Debate on legal casinos in Japan continued last week, as the nation grappled with floods and mudslides caused by torrential rains on the western side of the country. As of Friday, the death toll had reached more than 200, most in Hiroshima and Okayama prefectures, according to the Kyodo News agency, and more than 75,000 first responders had been dispatched to find survivors.

In a note to GGRAsia, analyst Grant Govertsen of Union Gaming Asia Securities observed that “a natural disaster such as this likely introduces a degree of risk to the bill’s passage that hadn’t previously been contemplated.”

Govertsen added, “The fact that the problem gaming bill was passed does suggest that the legislature still has the appetite to move forward with the IR Implementation Bill within the previously expected timeline.”

Abe canceled a European trip in light of the flooding, but critics of the casino bill took potshots at Minister for Land, Infrastructure, Transport, and Tourism Keiichi Ishii who continued to take part in the debates rather than focusing on the disaster. In fact, Shinkun Haku of the Constitutional Democratic Party of Japan asked which Ishii considered more important, “gambling or human life?”

The original casino bill passed in December 2016, paving the way for three integrated resorts in the country. Analysts believe there could be two in large metro areas and one in a regional location. If the industry proves successful, more IRs could be approved seven years after the first one opens.
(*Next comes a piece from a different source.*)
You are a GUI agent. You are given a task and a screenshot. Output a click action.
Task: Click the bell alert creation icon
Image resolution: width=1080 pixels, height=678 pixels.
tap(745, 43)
Global casino operators including MGM Resorts International, Las Vegas Sands Corp., Wynn Resorts, Melco Resort & Entertainment, Genting, Mohegan Gaming and others are waiting for the legislation to become law, so they can start planning their bids in earnest.
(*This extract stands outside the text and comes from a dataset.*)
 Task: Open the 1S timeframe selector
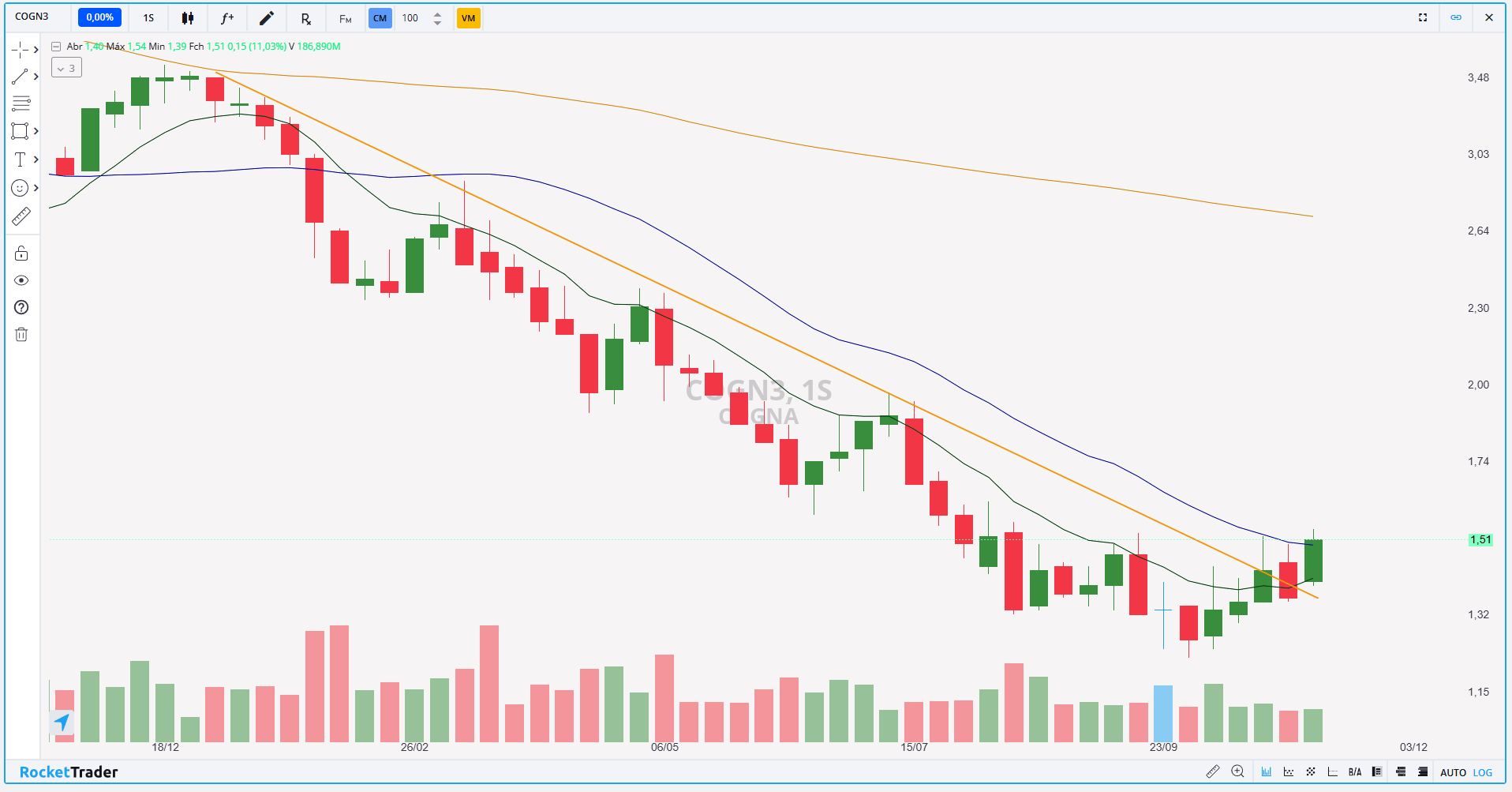148,18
Key measures in the IR bill include the 30 percent tax rate on gross gaming revenue; a limit on gaming area to 3 percent of a resort’s total square footage; an entry levy of JPY6,000 (US$53) for Japanese citizens and residents wishing to patronize casinos; and weekly and monthly limits on visits by locals.

Concerns about problem gambling have been central to the discussions; official data show that some 3.2 million people in Japan have had gambling problems in the past, and there may be about 700,000 problem gamblers in the country now. In surveys on casinos, about 65 percent or more of citizens have come out against commercial casinos.
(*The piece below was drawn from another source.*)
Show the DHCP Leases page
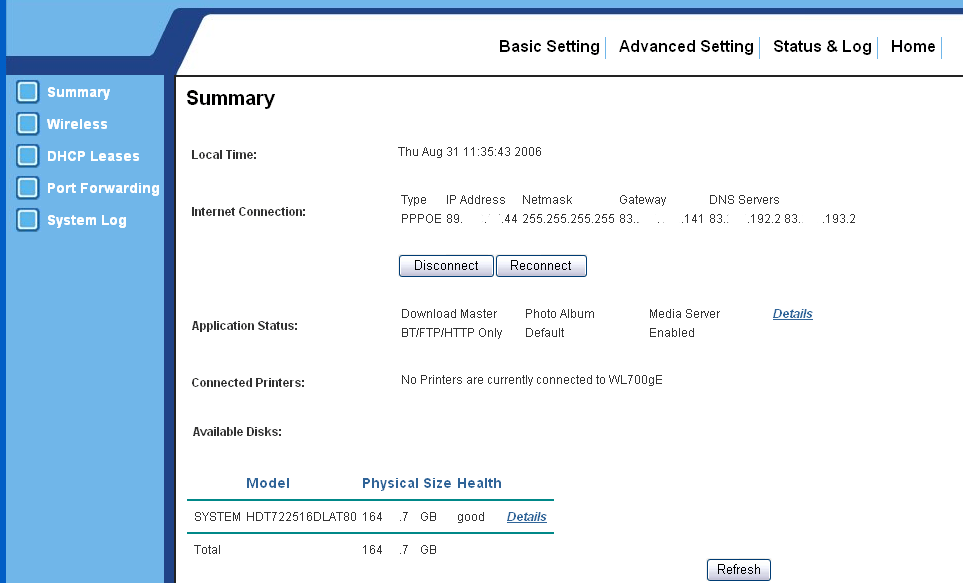 93,156
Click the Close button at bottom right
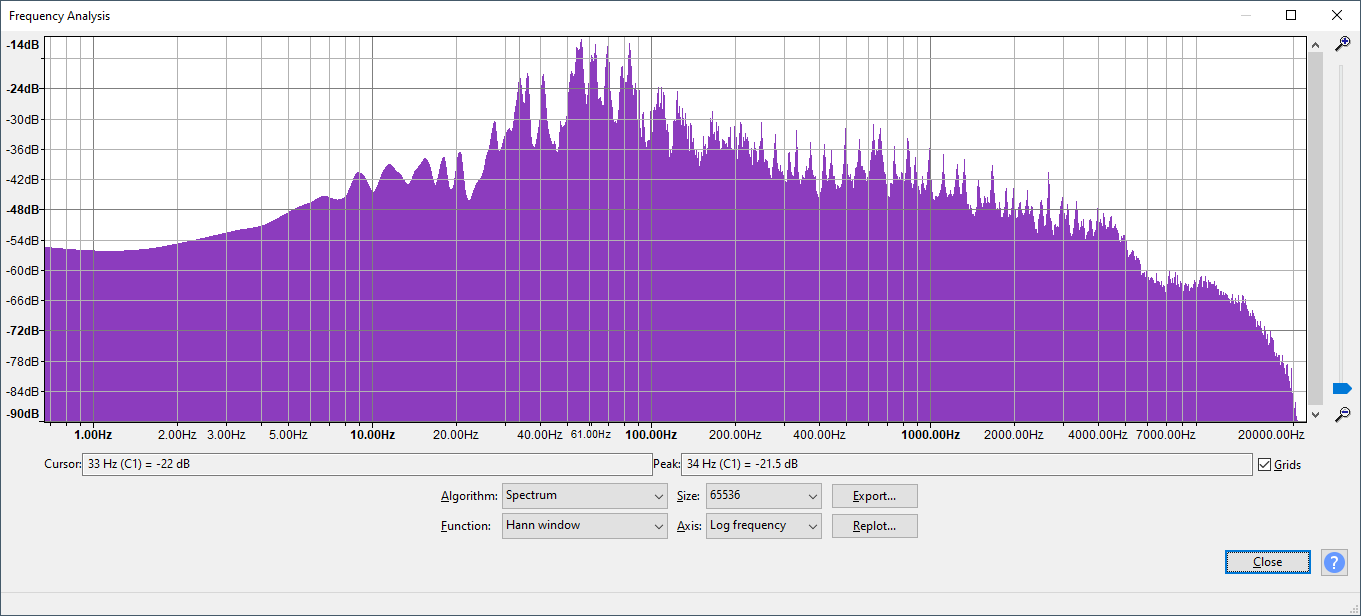1361x616 pixels. click(1267, 562)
If the Implementation Bill passes in the current session, industry executives expect the first licenses to be issued by 2020, with the first resorts to open for operation in circa 2025.

According to CDC Gaming Reports, to prosper in Japan, the IR industry “will need to quickly prove itself to be about more than investment, profits, and employment, but also an indispensable partner for Japanese social progress.”